Si bien es cierto que muchos dandys o flâneur adoptaron estilos de vida que
quisieron asemejarse a obras de arte, también es correcto afirmar que muchos
aspectos de sus cotidianidades no le hicieron gala al concepto de vida como obra
bella. El derroche, el lujo excesivo, los vicios, las deudas, la soberbia que
impregnada su carácter no constituyeron elementos que pudieran asociarse con la
estética de la existencia, ya que no aportaron ni en el desarrollo de estos
personajes en tanto individuos ni tampoco con el devenir de la sociedad. Su afán
ilimitado de distinguirse, ya no de los demás sino sobre los demás, los condujo a
una vida pletórica de conflictos sociales, familiares e individuales que los
acompañaron a desenlaces patéticos y fatales, como fueron los casos de
Brummell, Baudelaire y Wilde.
Para el dandismo, una enorme limitación en su pretensión de hacer de la
existencia una obra de arte la constituye la relatividad con que asume la moral. En
ese sentido, la vida como obra bella debería alinearse con la virtud que se espera
del comportamiento humano y no de manera caprichosa respecto a los intereses
personales del dandy. Se observa, por ejemplo, cómo la vida financiera de estos
personajes era desastrosa, no honraban sus deudas y caían con frecuencia en la
bancarrota. ¿Eso es parte de la vida como obra bella? Evidentemente no, pero el
pecado de los dandys radica justamente en no procurar la temperancia necesaria
para alcanzar una estabilidad financiera que sostuviera su vida elegante sin caer
en la deshonra de las deudas no pagadas. No se escatiman gastos en reflejar la
elegancia espiritual y mental a partir de las posesiones materiales, pero esto no se
corresponde, desde luego, con la ruina moral que muchos dandys ostentan, al
parecer, sin ninguna preocupación.
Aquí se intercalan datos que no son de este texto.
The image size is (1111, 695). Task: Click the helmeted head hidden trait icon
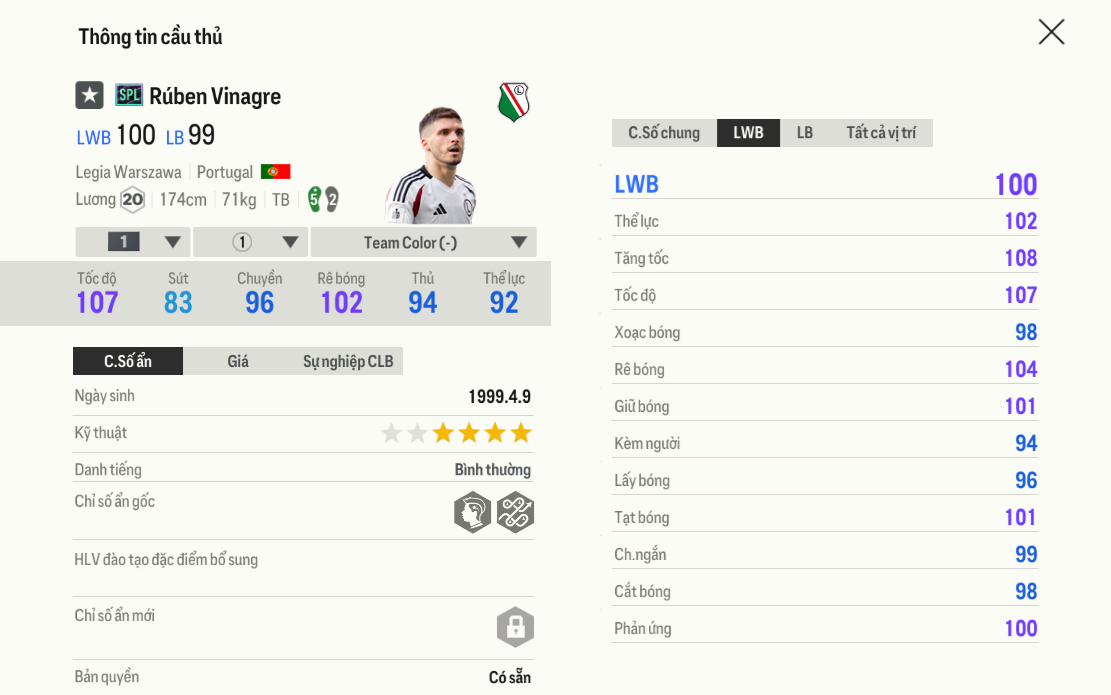472,512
Es como si su rechazo hacia la tradición y la
norma moral como convencionalismos que se oponen a su ethos fuera
convenientemente explayado hacia los dominios de la opinión de los demás sobre
sus tratos financieros, como si esa rebeldía contra el orden establecido les sirviera
también para excusarse de respetar sus acuerdos, contratos y demás relaciones
que establecían con algunas personas y con la sociedad en general.
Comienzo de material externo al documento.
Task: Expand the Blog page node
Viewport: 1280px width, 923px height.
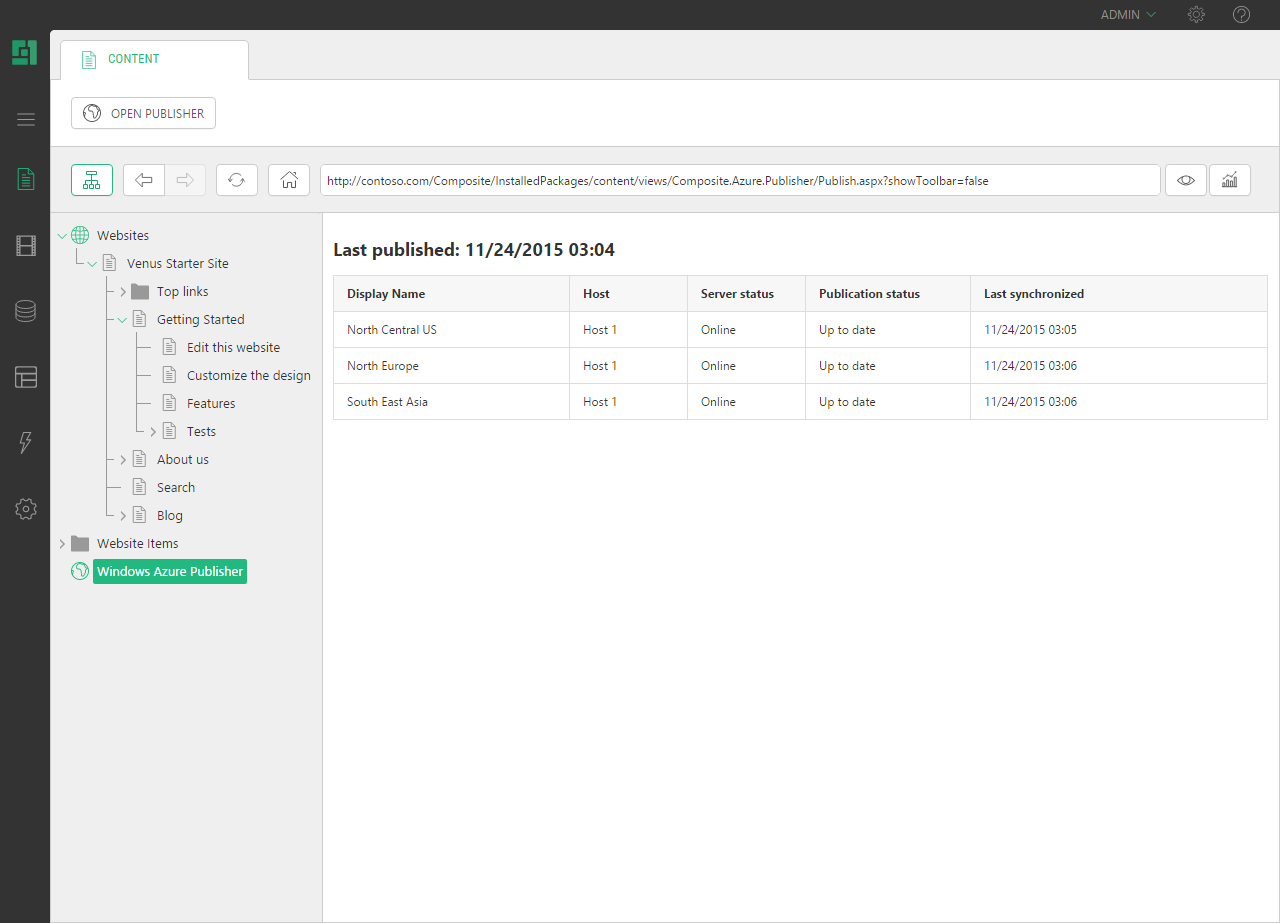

Esa relación que el dandy establece con la moral, sobre la opinión de los demás y
la admiración que en ellos quiere despertar -al decir de Barbey d´Aurevilly el dandi
solo existe cuando hay ojos, los suyos u otros, para mirarlo. Como una imagen en
el espejo que desaparece cuando no hay nadie para mirarla-, con el vestido y la
decoración del hogar demuestra que su postura estética cotidiana está más
relacionada con el consumismo que con la ética, lejana del deber ser del individuo
esencial y más próxima los dispositivos a su alrededor que lo adornan, ligada a los
lujos innecesarios. De alguna manera, subyuga lo espiritual a lo material aún
cuando la personalidad del dandy per se es suficientemente arrolladora como para
sacudir a la sociedad por sí misma. Pero en sus expresiones artísticas, filosóficas
y literarias, esta situación resulta opuesta a lo mostrado en su cotidianidad: en lo
profesional, el dandy honra a su ethos -que considera como un legado divino- y lo
expresa mediante una obra delicada, elegante y revulsiva que logra conmover a
quien la admira, pues le devela una realidad que no ha podido observar antes, que
le había sido vedada por no tener la agudeza mental ni la sensibilidad suficientes
que le permitieran captar la belleza de la naturaleza, del mundo y del ser.
De la misma manera en que la elegancia del dandy conmueve los sentidos del
espectador, la personalidad y obra del dandy conmocionan las bases mismas de
la sociedad que goza del placer de admirarlo.